A tarefa envolvia a análise do filme “Histórias Cruzadas”, que retrata a segregação racial no Mississippi na década de 1960. A instituição afirmou que o trabalho visava combater o racismo e criticava as cenas do filme que abordam a discriminação racial entre brancos e negros. A atividade também se inspirou no Museu do Apartheid, na África do Sul, onde ingressos diferenciados para brancos e negros são usados para impactar o público.

Porém, o incidente levantou questionamentos sobre a abordagem e a sensibilidade da atividade. Estudantes, especialmente negros, manifestaram desconforto com a reprodução de cenas de segregação racial em uma sala de aula, em um momento em que as questões de discriminação continuam sendo uma realidade em muitas instituições de ensino.

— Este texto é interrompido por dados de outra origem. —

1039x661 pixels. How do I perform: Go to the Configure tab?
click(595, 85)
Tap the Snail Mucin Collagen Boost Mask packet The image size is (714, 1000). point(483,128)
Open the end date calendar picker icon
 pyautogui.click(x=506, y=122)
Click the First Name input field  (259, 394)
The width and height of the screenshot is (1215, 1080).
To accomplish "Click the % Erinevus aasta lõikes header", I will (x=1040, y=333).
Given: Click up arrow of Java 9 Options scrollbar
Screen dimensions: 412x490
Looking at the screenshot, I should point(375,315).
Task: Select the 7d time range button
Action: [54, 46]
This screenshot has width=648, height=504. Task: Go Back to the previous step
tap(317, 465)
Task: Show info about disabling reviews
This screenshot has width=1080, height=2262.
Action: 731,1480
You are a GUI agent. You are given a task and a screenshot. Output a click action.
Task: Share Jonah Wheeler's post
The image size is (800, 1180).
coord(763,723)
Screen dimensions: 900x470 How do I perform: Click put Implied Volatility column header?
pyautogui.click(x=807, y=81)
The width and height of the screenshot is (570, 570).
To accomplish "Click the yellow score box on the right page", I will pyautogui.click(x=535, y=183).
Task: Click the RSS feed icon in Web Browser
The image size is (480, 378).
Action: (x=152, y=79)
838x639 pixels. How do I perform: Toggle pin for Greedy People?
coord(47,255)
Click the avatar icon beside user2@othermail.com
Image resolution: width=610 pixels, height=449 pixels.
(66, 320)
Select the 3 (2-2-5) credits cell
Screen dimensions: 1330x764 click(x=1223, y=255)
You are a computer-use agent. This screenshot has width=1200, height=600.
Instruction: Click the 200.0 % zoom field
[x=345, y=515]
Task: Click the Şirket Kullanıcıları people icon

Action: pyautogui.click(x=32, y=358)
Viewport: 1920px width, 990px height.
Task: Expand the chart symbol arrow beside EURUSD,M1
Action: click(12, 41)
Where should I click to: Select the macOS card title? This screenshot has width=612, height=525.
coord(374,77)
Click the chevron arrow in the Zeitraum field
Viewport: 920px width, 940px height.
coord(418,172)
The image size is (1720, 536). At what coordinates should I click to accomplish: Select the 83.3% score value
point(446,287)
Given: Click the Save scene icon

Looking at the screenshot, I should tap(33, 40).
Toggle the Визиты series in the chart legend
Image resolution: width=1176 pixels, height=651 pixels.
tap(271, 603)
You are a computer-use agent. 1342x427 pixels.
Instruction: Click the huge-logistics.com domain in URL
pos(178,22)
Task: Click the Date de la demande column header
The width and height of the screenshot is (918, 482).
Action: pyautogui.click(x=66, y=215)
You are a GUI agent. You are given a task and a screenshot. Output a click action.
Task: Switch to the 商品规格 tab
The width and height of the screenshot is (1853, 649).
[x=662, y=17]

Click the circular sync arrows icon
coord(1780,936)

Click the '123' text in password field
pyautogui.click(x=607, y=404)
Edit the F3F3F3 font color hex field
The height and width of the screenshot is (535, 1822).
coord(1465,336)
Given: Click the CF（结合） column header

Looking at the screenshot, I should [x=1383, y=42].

O caso foi registrado no 1º Distrito Policial de São Bernardo do Campo, onde a investigação preliminar concluiu que não houve ato criminoso. No entanto, o clima na faculdade continua tenso, com relatos de que casos de racismo são recorrentes e que os alunos negros são minoria e frequentemente não têm suas vozes ouvidas.

Em resposta ao ocorrido, a FDSBC afirmou que realiza debates sobre diversidade e violência racial, além de ter um núcleo dedicado a tratar desses temas. A instituição também disponibiliza canais de denúncia, como a Ouvidoria e uma caixa de denúncias anônimas, para garantir que qualquer forma de discriminação seja tratada com seriedade.

O filme “Histórias Cruzadas”, que inspirou a polêmica atividade, acompanha a personagem Skeeter, uma escritora branca que entrevista mulheres negras que trabalhavam como empregadas domésticas para a elite branca.

Apesar de ter sido um sucesso de crítica, o filme é constantemente acusado de adotar a narrativa do “branco salvador”, uma trama que coloca um personagem branco no centro da luta contra o racismo, enquanto marginaliza as experiências e lutas das pessoas negras, como apontado pela atriz Viola Davis, que se arrependeu de ter participado da produção.